Mr Maas said the uncertainty over Brexit and cannot be taken lightly saying: "Brexit is less than three months away and the final outcome is still up in the air.
"Even a no-deal scenario is still an option – despite the serious damage that this would cause on both sides."
He said: "We urge our British friends to act responsibly and unite behind the agreement that we have spent so much time and effort negotiating."
Mr Maas said he would leave it to "book-makers and fortune tellers" to predict the results of discussions in London.
He said there are take-aways from the Brexit process.
One is the EU is "strong when we stand united" and this includes "full solidarity with Ireland"
"We insisted, and still do, that a hard border dividing the Irish island is unacceptable.
"Some people called us stubborn. But the truth is: Avoiding a hard border in Ireland is a fundamental concern. It is a matter of principle, a question of identity for the European Union.
"A union that, more than anything else, serves one purpose: To build and maintain peace in Europe.
"As Germans, we understand how walls and borders can threaten peace.
"We believe in the peace-making power of European unity. A belief we share with you, the Irish. Your Good Friday Agreement is living proof of this principle. "
Meanwhile, Tánaiste Simon Coveney said he remains convinced that there is a majority in Westminster which will “do all it can to avert a disastrous, crash-out Brexit.”
But as the House of Commons continues to debate British Prime Minister Theresa May's Brexit deal with the EU, Mr Coveney has warned politicians in London that “the time for wishful thinking is over”.
The Tánaiste said: “there will be no more important bilateral relationship for Ireland in the EU after Brexit than the one we enjoy with Germany.”
He said Germany is Ireland's fourth largest trading partner, third largest tourism market and second largest inward investor.
Mr Coveney and Mr Maas held talks this morning before attending the conference on the government's Global Ireland initiative.
During the talks he thanked Mr Maas for the solidarity shown by Germany on Brexit and both Ministers agreed on the need to maintain unity among the EU27.
In his speech to more than 80 diplomats, Mr Coveney said: “This solidarity has never been more evident" than during Brexit.
“In Germany, you understand borders all too well – both their symbolism and their corrosive impact on communities on both sides.
“And you know that our effort to ensure no physical infrastructure or associated checks and controls emerge on this island is borne of a determination never to return to the divisions of times past.
“Rather, it is one of the greatest Irish and British and indeed European achievements – an enduring peace, rooted in the Good Friday Agreement – which we have been striving at all times to protect and guarantee into the future despite Brexit.”
Referring to events in Westminster, Mr Coveney said: "These are fateful days and weeks in British politics.
“I remain convinced that there is a majority in the United Kingdom parliament which will do all it can to avert a disastrous crash-out Brexit for everyone.
“I am also of the view that the deal obtained by Prime Minister May - which, in relation to the now-famous backstop, was significantly modified to address UK concerns and red lines – that that deal is fundamentally a good one for both sides.”
The so-called backstop is the plan to avoid a hard border in Ireland until a comprehensive trade deal can be agreed between the UK and EU.
Mr Coveney said the European Council had provided reassurances about the backstop and the EU is ready to provide additional clarifications if these are helpful.

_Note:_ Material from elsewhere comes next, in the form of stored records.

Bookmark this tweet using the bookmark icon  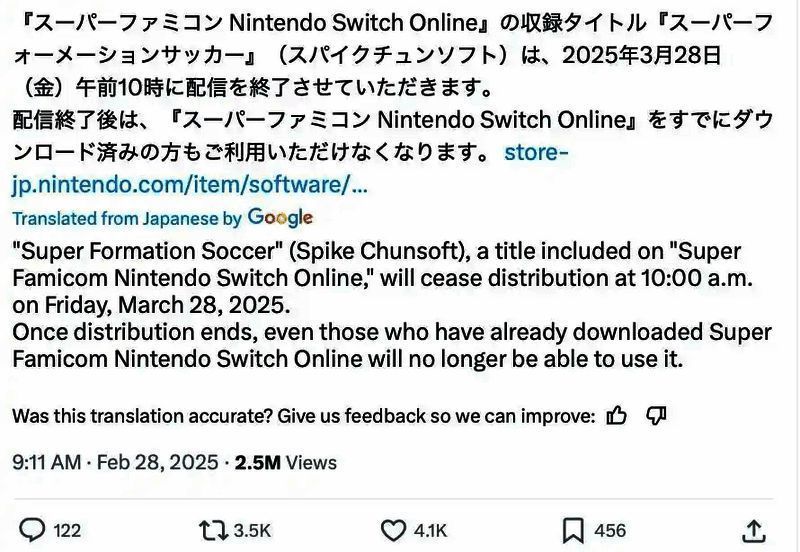573,530
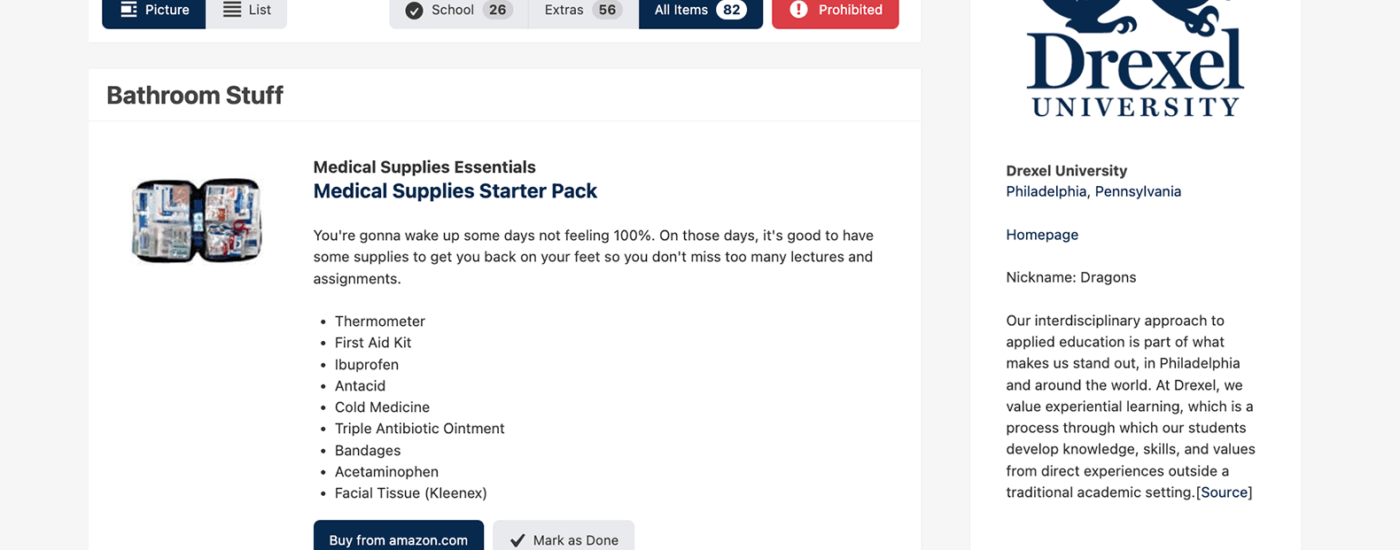Click the All Items count badge 82
1400x550 pixels.
point(731,10)
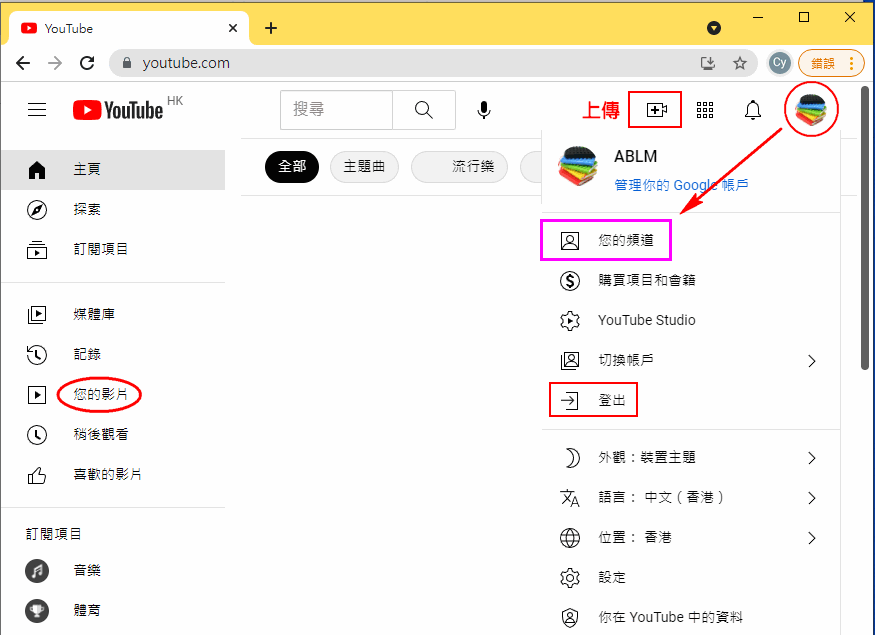This screenshot has height=635, width=875.
Task: Open the hamburger guide menu
Action: click(37, 110)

But he said the Withdrawal Agreement text cannot be reopened.
In a message to Westminster politicians he said: “One thing is certain now – the time for wishful thinking is over.
“There is no alternative 585-page agreement waiting to be dusted off somewhere.
“And it is also wishful thinking to ignore the default outcome if nothing else is agreed. That default is a crash-out.
“Surely now is the time in Westminster for everyone - in government and in opposition - to cast aside unrealistic options based on promises that simply cannot be delivered.
“If that doesn’t happen quickly, in the absence of that realism, it is the hardliners who think no price is too high to pay for their version of Brexit who will win out to everyone’s cost, including Ireland’s.”
A convoy of nearly 90 trucks rolled through the southeast English countryside to Britain's main port to continental Europe on Monday in a government test-run for a potentially chaotic Brexit that was mocked as a farce by opponents of the split.
Supporters said the Dover trucks "war game" was supposed to be a practical exercise in planning for the worst. Critics dubbed it just another off-shoot of "Project Fear" by so-called "Remoaners" who failed to adequately scare voters into voting against quitting the EU in June 2016.